## GIVEN ENTRIES:
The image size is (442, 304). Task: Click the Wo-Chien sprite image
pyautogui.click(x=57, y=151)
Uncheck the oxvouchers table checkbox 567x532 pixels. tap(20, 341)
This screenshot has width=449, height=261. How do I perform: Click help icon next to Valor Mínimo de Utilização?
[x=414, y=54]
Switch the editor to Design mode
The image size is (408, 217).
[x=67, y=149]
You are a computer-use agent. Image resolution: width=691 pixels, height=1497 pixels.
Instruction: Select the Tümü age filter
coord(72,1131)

==

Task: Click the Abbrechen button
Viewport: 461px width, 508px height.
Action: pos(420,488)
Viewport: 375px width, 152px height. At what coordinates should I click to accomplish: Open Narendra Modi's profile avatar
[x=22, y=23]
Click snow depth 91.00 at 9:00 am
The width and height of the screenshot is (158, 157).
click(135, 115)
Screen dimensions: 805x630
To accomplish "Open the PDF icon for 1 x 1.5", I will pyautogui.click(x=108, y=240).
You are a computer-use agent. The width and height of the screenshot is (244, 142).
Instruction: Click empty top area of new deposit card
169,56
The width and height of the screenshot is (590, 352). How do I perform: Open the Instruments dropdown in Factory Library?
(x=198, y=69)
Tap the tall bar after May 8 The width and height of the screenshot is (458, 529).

--

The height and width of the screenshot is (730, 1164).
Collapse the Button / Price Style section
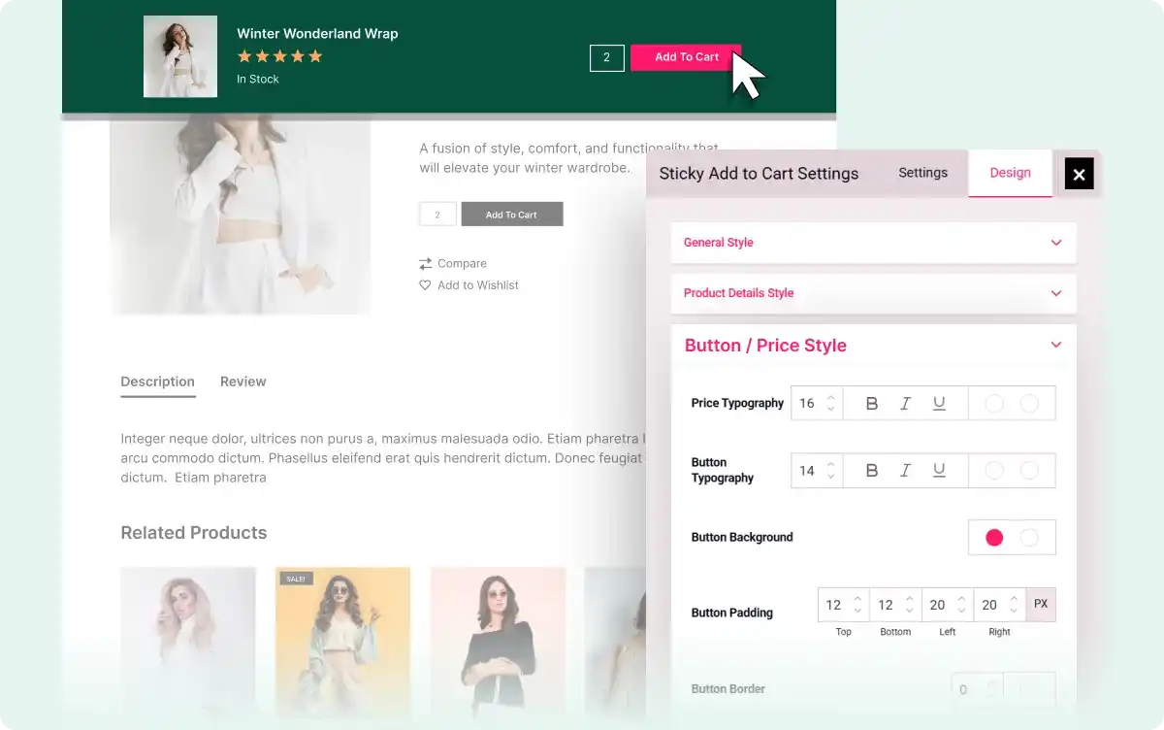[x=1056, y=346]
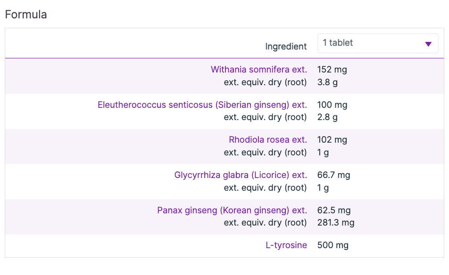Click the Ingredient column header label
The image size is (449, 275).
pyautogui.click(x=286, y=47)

## WHAT THE TASK ASKS:
Everything above from the line containing "Task: Click the Abbrechen button" down to the line containing "Tap the tall" is to be transcribed exactly, with both of those lines included and nothing else added.

## OUTPUT FOR THIS TASK:
Task: Click the Abbrechen button
Viewport: 461px width, 508px height.
Action: pos(420,488)
Viewport: 375px width, 152px height. At what coordinates should I click to accomplish: Open Narendra Modi's profile avatar
[x=22, y=23]
Click snow depth 91.00 at 9:00 am
The width and height of the screenshot is (158, 157).
click(135, 115)
Screen dimensions: 805x630
To accomplish "Open the PDF icon for 1 x 1.5", I will pyautogui.click(x=108, y=240).
You are a computer-use agent. The width and height of the screenshot is (244, 142).
Instruction: Click empty top area of new deposit card
169,56
The width and height of the screenshot is (590, 352). How do I perform: Open the Instruments dropdown in Factory Library?
(x=198, y=69)
Tap the tall bar after May 8 The width and height of the screenshot is (458, 529).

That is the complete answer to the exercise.